Given problem
Reproduce the stretch from the line containing "Task: Click the word Process in the title" through the end of the items, substituting "heading" for "title" and leaving everything else unchanged. Omit the pictures from your answer.

>> start Records to use

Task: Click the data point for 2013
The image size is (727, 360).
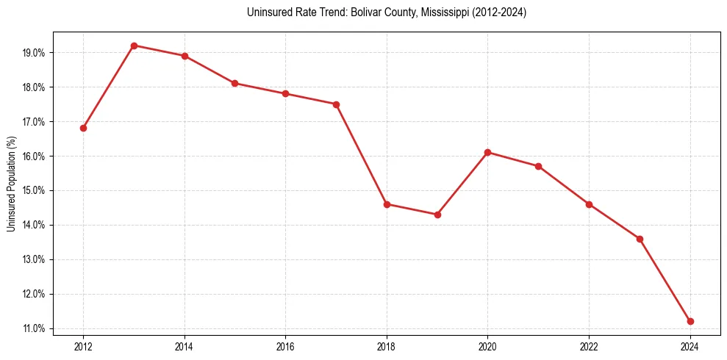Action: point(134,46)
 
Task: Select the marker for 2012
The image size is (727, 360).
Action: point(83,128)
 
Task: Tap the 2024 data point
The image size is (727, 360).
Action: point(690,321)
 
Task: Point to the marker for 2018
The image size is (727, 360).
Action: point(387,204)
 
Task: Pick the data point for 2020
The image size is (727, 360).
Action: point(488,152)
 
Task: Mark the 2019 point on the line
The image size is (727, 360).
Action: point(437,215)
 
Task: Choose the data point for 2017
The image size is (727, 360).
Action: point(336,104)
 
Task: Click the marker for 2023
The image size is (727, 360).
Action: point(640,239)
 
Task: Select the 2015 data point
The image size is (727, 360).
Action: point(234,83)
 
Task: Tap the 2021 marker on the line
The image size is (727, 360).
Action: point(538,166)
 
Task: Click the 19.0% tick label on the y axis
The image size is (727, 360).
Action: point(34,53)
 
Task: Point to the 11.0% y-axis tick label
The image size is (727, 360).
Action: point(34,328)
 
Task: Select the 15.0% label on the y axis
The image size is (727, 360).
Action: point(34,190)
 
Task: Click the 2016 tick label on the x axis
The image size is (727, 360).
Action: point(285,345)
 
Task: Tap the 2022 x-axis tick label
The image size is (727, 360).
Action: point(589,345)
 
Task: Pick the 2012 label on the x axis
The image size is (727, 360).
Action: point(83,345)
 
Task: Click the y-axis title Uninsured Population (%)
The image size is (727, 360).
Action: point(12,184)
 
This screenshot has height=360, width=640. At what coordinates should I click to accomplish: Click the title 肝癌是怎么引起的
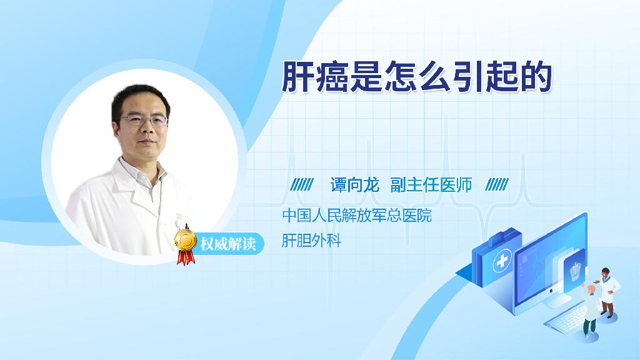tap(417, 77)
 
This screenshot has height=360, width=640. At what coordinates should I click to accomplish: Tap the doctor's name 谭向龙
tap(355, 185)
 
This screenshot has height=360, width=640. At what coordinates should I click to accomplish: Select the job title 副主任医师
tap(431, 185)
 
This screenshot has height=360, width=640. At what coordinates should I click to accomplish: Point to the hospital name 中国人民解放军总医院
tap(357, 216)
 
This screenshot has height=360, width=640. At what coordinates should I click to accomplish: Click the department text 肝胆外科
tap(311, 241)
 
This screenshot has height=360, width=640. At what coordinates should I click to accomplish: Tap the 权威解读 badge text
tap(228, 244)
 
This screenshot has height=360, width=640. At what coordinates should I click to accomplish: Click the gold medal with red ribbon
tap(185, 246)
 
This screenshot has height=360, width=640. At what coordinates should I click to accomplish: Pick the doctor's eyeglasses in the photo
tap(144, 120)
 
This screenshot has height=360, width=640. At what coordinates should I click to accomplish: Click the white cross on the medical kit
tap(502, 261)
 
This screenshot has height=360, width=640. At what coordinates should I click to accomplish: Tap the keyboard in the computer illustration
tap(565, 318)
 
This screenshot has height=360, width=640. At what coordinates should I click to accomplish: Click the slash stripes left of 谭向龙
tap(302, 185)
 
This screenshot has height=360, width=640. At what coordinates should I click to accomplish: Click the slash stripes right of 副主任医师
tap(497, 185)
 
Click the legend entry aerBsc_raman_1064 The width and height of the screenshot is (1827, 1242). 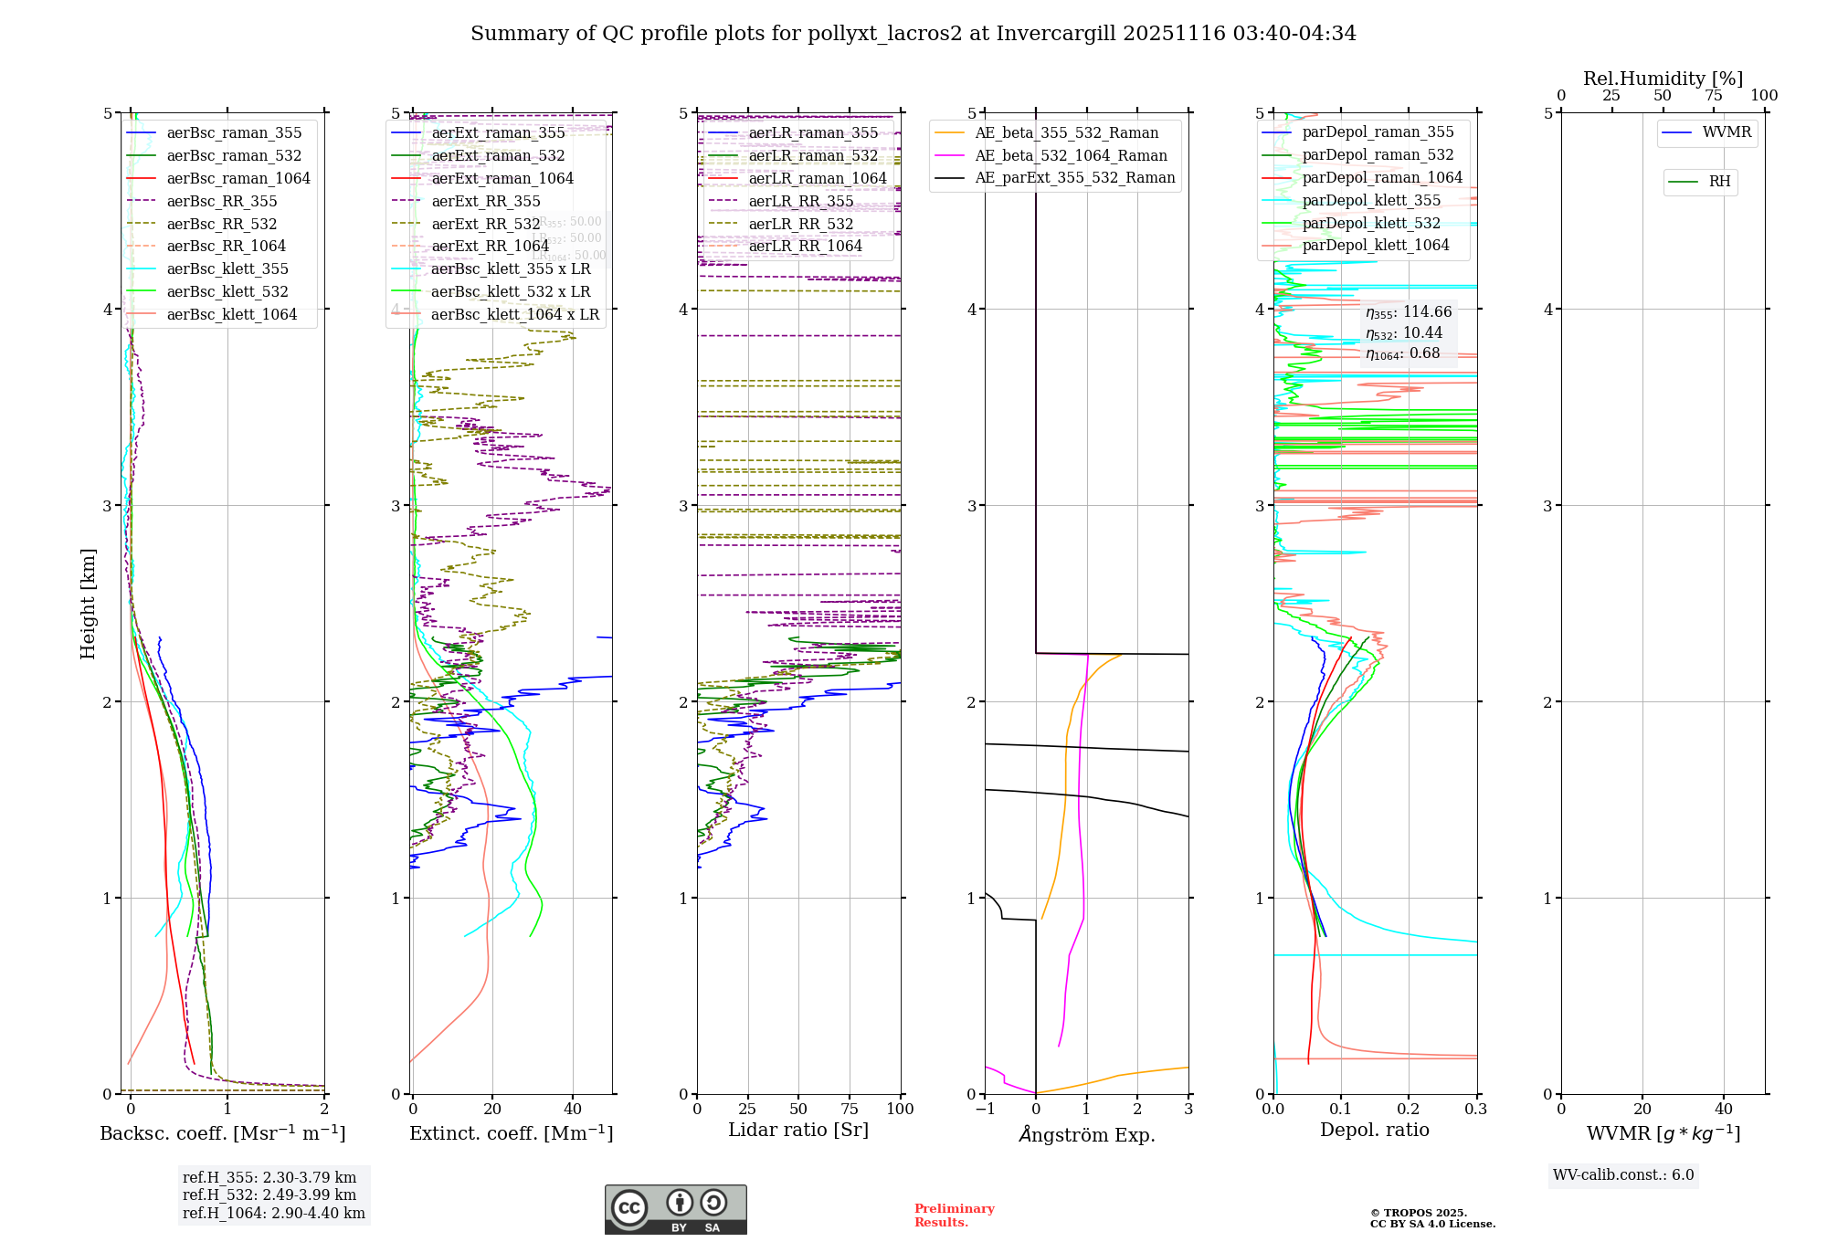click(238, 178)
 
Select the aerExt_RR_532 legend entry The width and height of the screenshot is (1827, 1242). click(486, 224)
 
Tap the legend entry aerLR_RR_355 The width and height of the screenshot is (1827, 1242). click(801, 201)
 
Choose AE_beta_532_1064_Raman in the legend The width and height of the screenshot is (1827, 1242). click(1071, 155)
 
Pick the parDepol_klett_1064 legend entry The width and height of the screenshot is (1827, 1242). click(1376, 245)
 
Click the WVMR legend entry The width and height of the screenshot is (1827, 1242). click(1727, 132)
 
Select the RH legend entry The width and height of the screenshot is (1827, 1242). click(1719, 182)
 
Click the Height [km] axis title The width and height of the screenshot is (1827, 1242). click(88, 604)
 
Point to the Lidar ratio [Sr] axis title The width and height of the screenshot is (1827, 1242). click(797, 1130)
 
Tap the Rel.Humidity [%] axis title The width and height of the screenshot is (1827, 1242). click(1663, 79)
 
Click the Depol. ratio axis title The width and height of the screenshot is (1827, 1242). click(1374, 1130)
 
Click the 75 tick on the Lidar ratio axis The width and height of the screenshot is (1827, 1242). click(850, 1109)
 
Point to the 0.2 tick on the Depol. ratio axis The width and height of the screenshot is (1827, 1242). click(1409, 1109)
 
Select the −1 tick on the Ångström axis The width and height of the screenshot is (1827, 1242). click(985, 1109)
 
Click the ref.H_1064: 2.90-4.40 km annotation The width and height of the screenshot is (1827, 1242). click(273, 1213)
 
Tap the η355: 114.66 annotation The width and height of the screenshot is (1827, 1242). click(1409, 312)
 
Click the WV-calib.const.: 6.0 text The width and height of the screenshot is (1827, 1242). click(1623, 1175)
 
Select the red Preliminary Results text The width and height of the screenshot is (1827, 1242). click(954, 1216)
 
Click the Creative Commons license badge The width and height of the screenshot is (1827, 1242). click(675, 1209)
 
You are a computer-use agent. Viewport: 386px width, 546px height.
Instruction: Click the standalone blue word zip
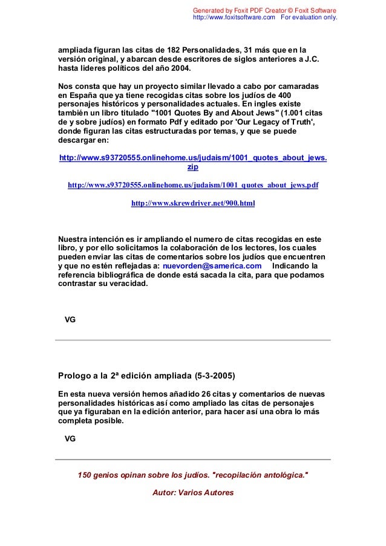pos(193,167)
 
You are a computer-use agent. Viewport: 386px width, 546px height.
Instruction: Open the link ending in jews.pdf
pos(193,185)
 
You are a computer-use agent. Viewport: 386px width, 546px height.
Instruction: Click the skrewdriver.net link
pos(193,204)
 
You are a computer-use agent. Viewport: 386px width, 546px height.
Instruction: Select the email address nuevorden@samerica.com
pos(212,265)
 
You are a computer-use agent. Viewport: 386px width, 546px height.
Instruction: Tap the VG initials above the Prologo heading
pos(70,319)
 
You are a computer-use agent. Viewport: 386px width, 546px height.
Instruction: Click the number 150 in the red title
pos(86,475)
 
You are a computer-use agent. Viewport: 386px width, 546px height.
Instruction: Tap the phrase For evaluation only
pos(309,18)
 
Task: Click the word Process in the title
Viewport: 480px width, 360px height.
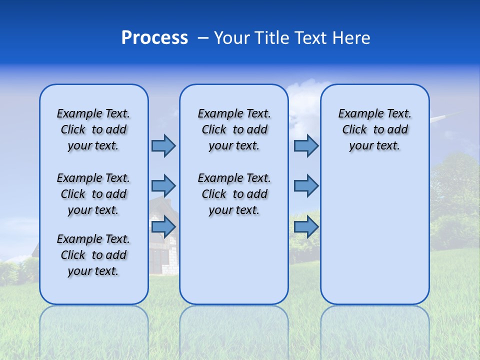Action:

>> end Records to use

Final answer
Task: Click the word Process in the heading
Viewport: 480px width, 360px height.
Action:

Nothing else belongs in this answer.